- **Supplied material**
========

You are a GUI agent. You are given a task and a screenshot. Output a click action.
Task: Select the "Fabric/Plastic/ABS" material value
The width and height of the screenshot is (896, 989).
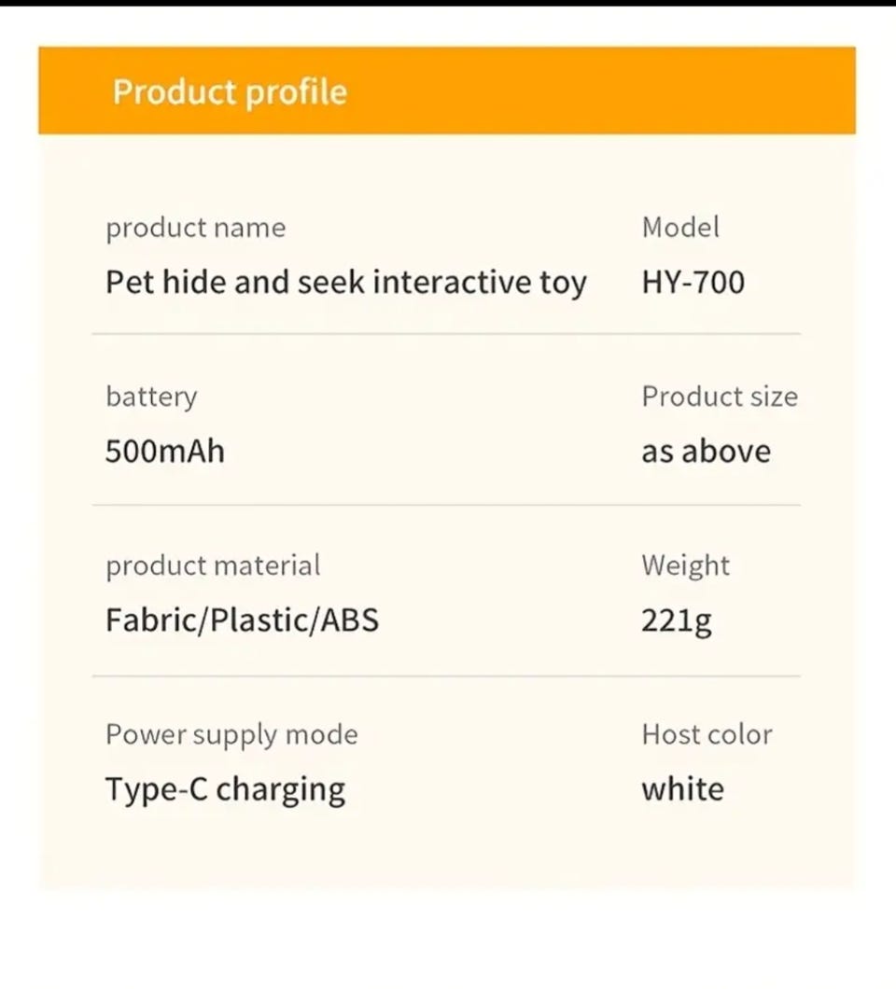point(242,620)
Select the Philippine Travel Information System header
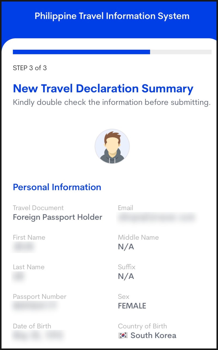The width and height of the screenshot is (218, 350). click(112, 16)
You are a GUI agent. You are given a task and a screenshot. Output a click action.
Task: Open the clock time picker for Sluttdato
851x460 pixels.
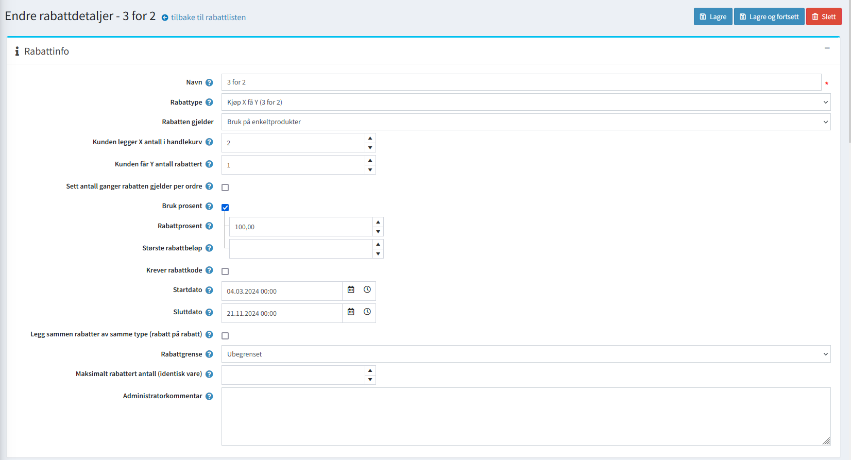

========

- **Instructions to follow**
Print every record above exactly, with no pictures.

- **Task answer**
You are a GUI agent. You are given a task and a screenshot. Output a click action.
Task: Select the "Fabric/Plastic/ABS" material value
The width and height of the screenshot is (896, 989).
point(242,620)
Select the Philippine Travel Information System header
The width and height of the screenshot is (218, 350). click(112, 16)
You are a GUI agent. You are given a task and a screenshot. Output a click action.
Task: Open the clock time picker for Sluttdato
851x460 pixels.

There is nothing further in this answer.